Investigators from Massachusetts General Hospital, Dana-Farber Cancer Institute and Brigham and Women's Hospital (all in the Boston area) are reporting that regular use of aspirin after colorectal cancer diagnosis may reduce the risk of cancer death. In the August 12 issue of the Journal of the American Medical Association, the study's authors say that the aspirin-associated survival advantage was seen primarily in patients with tumors expressing the COX-2 enzyme, a characteristic of two-thirds of colorectal cancers.
"While previous studies by our group and others showed that aspirin and other non-steroidal anti-inflammatory drugs reduce the risk of developing colorectal cancer, this study is the among the first to show that aspirin can also improve survival in patients who have already been diagnosed with colorectal cancers. Moreover, the benefit appeared to be especially strong among patients with cancers that express COX-2," says Andrew Chan, MD, the study's lead author. "This is an important first step toward developing targeted approaches to improving patient outcomes."

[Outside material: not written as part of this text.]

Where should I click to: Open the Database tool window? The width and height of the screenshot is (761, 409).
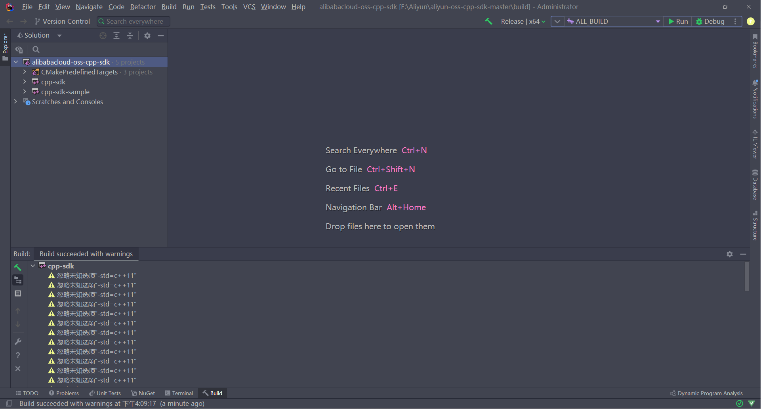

Many previous studies have shown that regular use of aspirin and other non-steroidal anti-inflammatory drugs reduces the risk of developing colorectal cancer. The current study focused on 1,279 study participants who were diagnosed with stage 1, 2 or 3 colorectal cancer during their participation in the studies for whom data was available on aspirin use before and after diagnosis. The benefit was especially strong among patients who began using aspirin after diagnosis. In contrast, patients who were aspirin users before diagnosis did not appear to benefit as much from continuing aspirin use after diagnosis. As expected, the survival benefit appeared restricted to patients with COX-2-positive tumors.
"We believe our results could lead to improvements in the therapy of patient with colon cancer," says Charles Fuchs, MD, of Dana-Farber, the study's senior author. "We're now following up this observational study with a randomized trial to evaluate adding the COX-2 inhibitor celecoxib -- which is less likely to have the gastrointestinal side effects of aspirin -- to standard chemotherapy."